Find "Screen dimensions: 1080x578" below and begin at its line; stop after the line with "Where should I". Output those lines exactly, without pictures.

▸ DATA TO EXAMINE
BEGIN

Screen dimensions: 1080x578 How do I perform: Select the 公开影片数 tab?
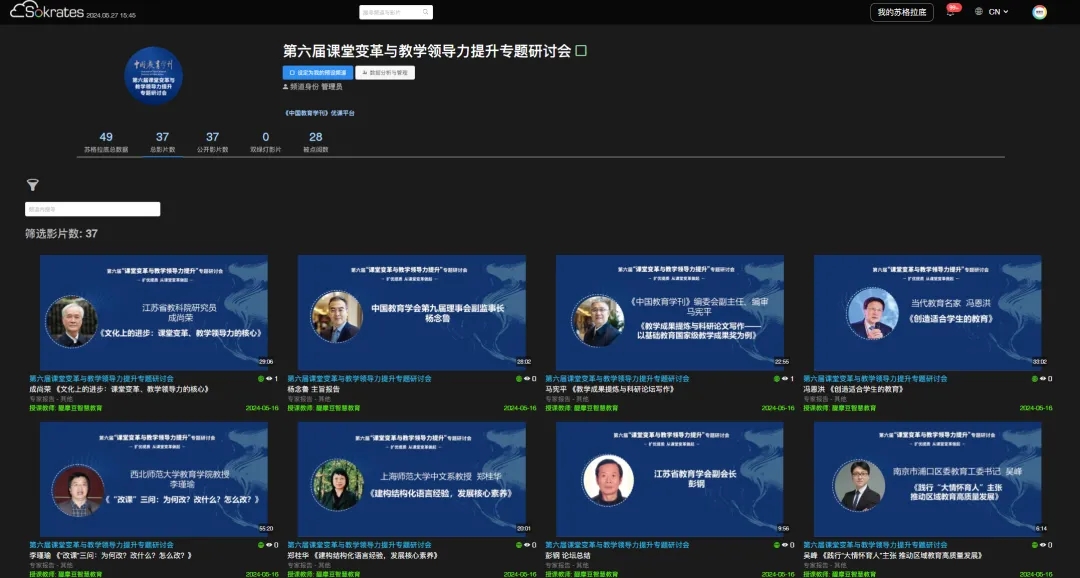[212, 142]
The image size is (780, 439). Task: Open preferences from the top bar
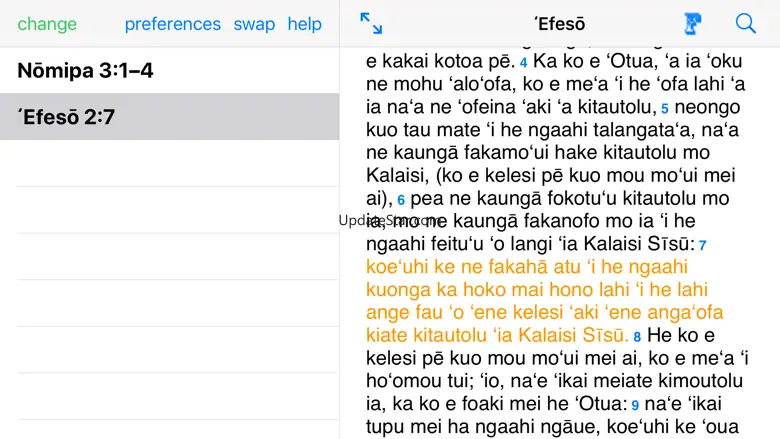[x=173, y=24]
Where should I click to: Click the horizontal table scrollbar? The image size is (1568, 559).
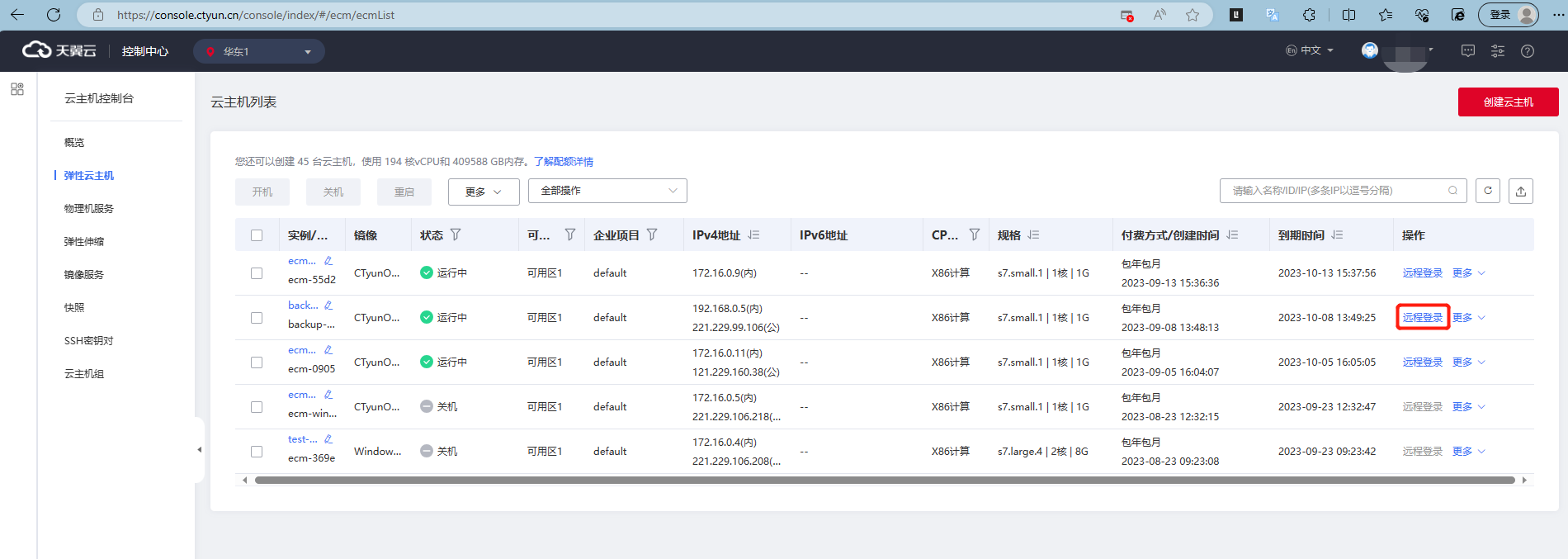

END
BEGIN

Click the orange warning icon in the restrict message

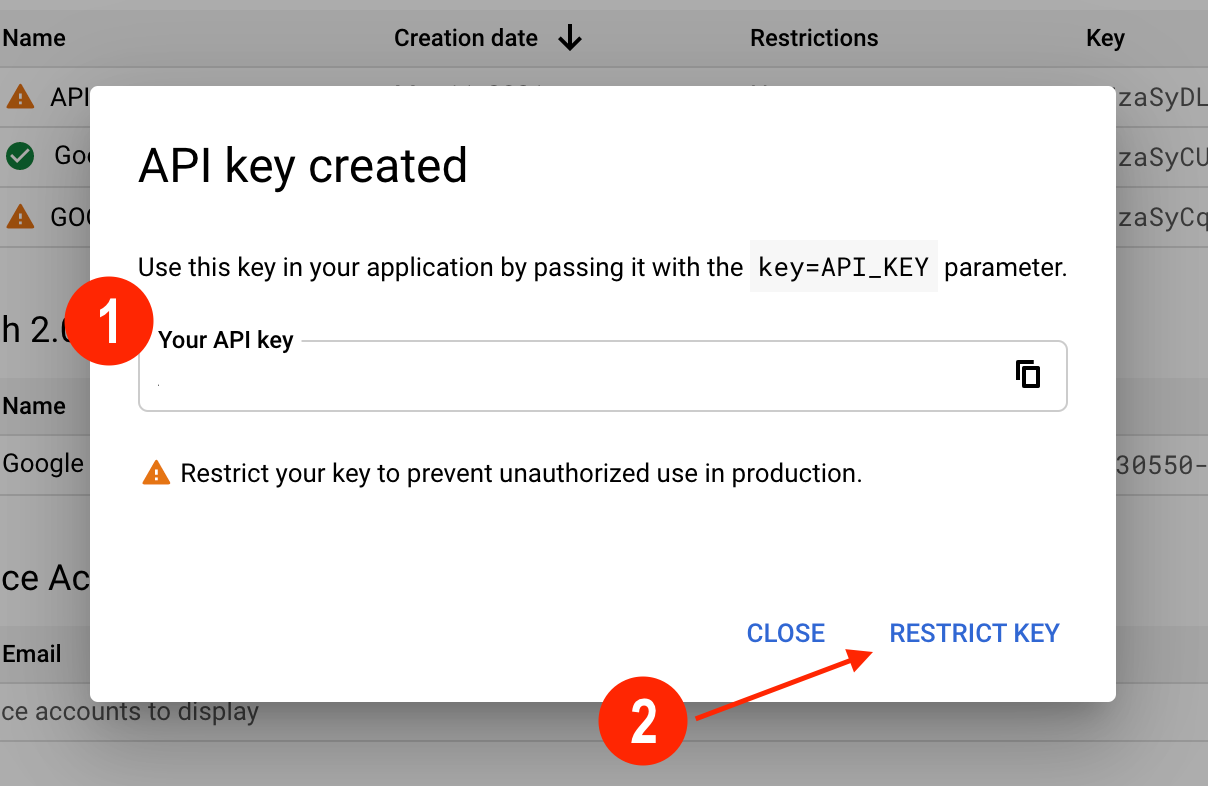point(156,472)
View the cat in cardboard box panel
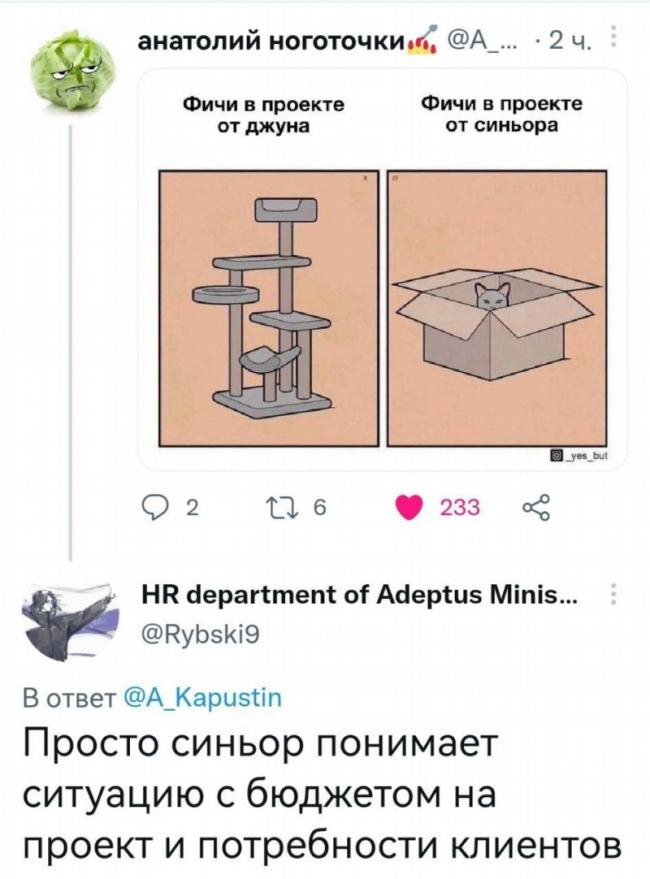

END

▸ ANSWER TO THE PROBLEM
Screen dimensions: 1080x578 How do I perform: Select the 公开影片数 tab?
[212, 142]
The image size is (780, 439). Task: Open preferences from the top bar
[x=173, y=24]
Where should I click to: Click the horizontal table scrollbar? The image size is (1568, 559).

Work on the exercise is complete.